Foto: REUTERS/Toby Melville/File Photo

Ebnet die Kompromissbereitschaft doch noch den Weg zu einer Lösung? Nach wochenlangen Warnungen vor einem ungeregelten Brexit will Premierministerin Theresa May offenbar diese Woche ihre Regierung auf einen Deal festlegen. Erhält sie das Einverständnis des Kabinetts für den rund 50-seitigen, mit Brüssel besprochenen Plan, könnten die 27 Staats- und Regierungschefs der EU auf einem Sondergipfel in zwei Wochen diesem zustimmen.

Den "geheimen Brexit-Deal" skizzierte die gewöhnlich gut informierte "Sunday Times": Ein Sprecher der Downing Street reagierte darauf ganz ähnlich wie vergangene Woche auf einen Artikel der "Times", in dem von einer Vereinbarung für die 77 Milliarden Euro schwere Finanzbranche die Rede war: "Reine Spekulation."

Der "Sunday Times" zufolge hat May ihre bekannte Idee ausgebaut, mit der Kontrollen an der nordirisch-irischen Grenze vermieden werden sollen: Das gesamte Königreich würde bis auf weiteres in der Zollunion verbleiben, Nordirland erhielte privilegierten Zugang zum Binnenmarkt. Für Letzteres sind Kontrollen zwischen der irischen und der britischen Insel nötig. Sie sollen aber – so weit das Entgegenkommen der EU – von Briten vor Ort vollzogen werden statt in englischen, walisischen und schottischen Häfen. Damit wäre der Eindruck vermieden, Brüssel wolle Nordirland vom Rest des Landes abkoppeln.

Um die Brexit-Ultras in den eigenen Reihen zu beschwichtigen, wünscht sich May zudem eine zeitliche Begrenzung. Diese könnte nach Abschluss eines Freihandelsvertrags erfolgen. Offen bleibt, wie dann der Status Nordirlands geregelt sein soll. Charles Grant vom Thinktank CER reagierte skeptisch: "Die EU braucht immer noch eine Auffanglösung für Nordirland."

Kabinettssitzung am Dienstag

Bei der Kabinettssitzung am Dienstag geht es um den Brexit.

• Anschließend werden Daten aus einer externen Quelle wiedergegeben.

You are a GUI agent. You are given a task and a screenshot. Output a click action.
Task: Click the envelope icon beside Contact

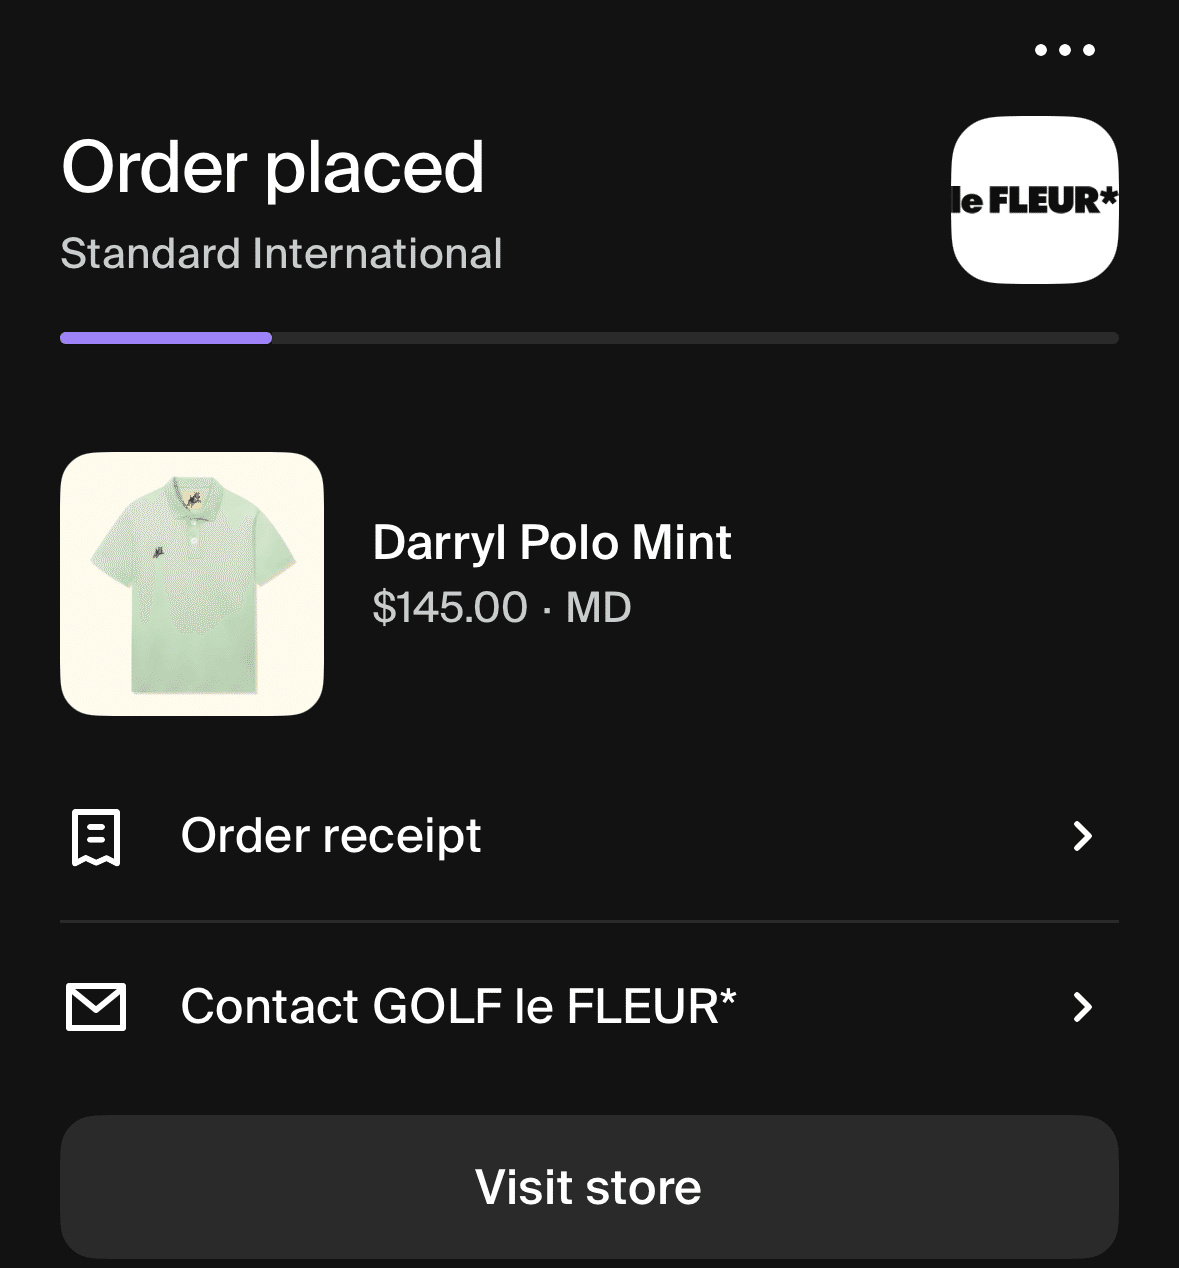pos(96,1006)
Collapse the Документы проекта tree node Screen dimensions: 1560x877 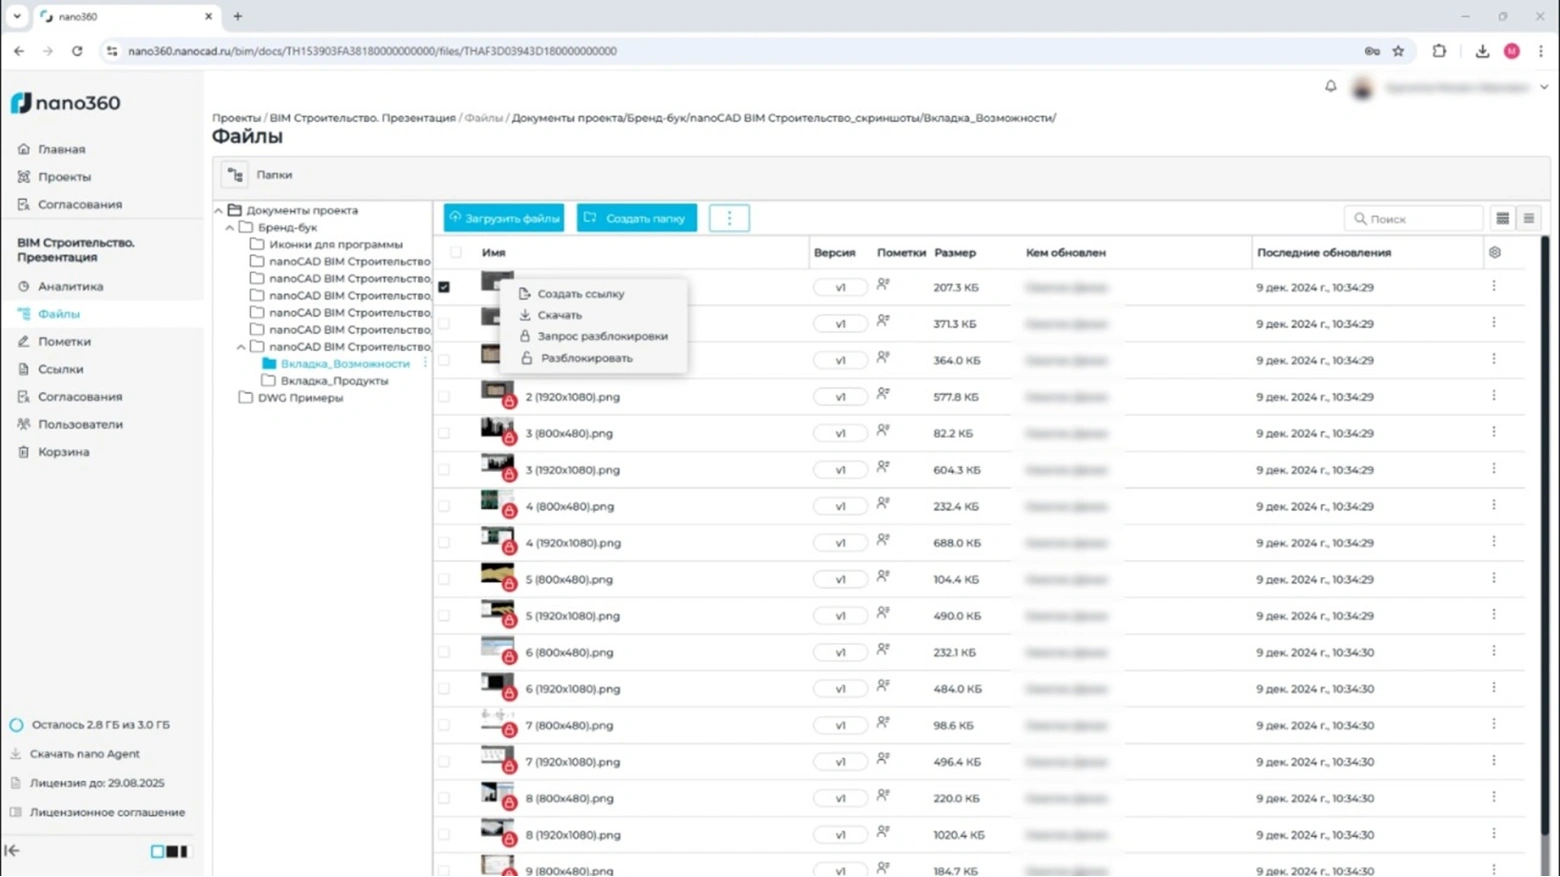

Angeblich will dort eine Gruppe von Ministern, darunter die Chefs für Inneres (Sajid Javid) und Äußeres (Jeremy Hunt), die genauen Details der geplanten Vereinbarung abfragen und ausdrücklich auch jene juristische Einschätzung einsehen, die routinemäßig für die Regierung erstellt wird. Offenbar erwarten sich die Rebellen Schützenhilfe von Geoffrey Cox, dem Generalstaatsanwalt im Kabinettsrang: Beim Referendum hatte dieser für den Brexit gestimmt.

Der frühere Brexit-Minister David Davis forderte sogar die Veröffentlichung der normalerweise vertraulichen Rechtsexpertise. May-Loyalisten wie Finanzminister Philip Hammond und Wirtschaftsminister Greg Clark betonen hingegen stets die politische Dimension der Entscheidung: Keinesfalls dürfe die konservative Regierung den Brexit ohne Austrittsvereinbarung oder Neuwahlen riskieren, die den weit links stehenden Labour-Chef Jeremy Corbyn in die Downing Street 10 befördern könnten. In den Umfragen liegt Labour durchgängig einige Prozentpunkte hinter den Torys.

Der Verbleib in "einer" Zollunion mit der EU ohne zeitliche Begrenzung gehört zu den Forderungen der Labour-Opposition. Die Parteispitze um Corbyn dürfte der Fraktion eine Ablehnung des May-Plans vorschreiben, weil sie Neuwahlen erzwingen will.

Allerdings gibt es mehrere Dutzend Labour-Abgeordnete, denen die Vermeidung eines ungeregelten Brexits wichtiger ist als der Fraktionszwang. Nicht ganz zu Unrecht können sie darauf verweisen, dass Corbyn in seinen drei Jahrzehnten als Hinterbänkler hundertfach gegen die Fraktionslinie verstoßen und seinem Gewissen gemäß abgestimmt hat.

In einem offenen Brief sprachen sich am Wochenende mehr als 70 prominente Wirtschaftskapitäne für ein zweites Referendum aus – so wie Ex-Premier Tony Blair. Die Regierung lehnt das aber seit Wochen kategorisch ab. (Sebastian Borger aus London, 4.11.2018)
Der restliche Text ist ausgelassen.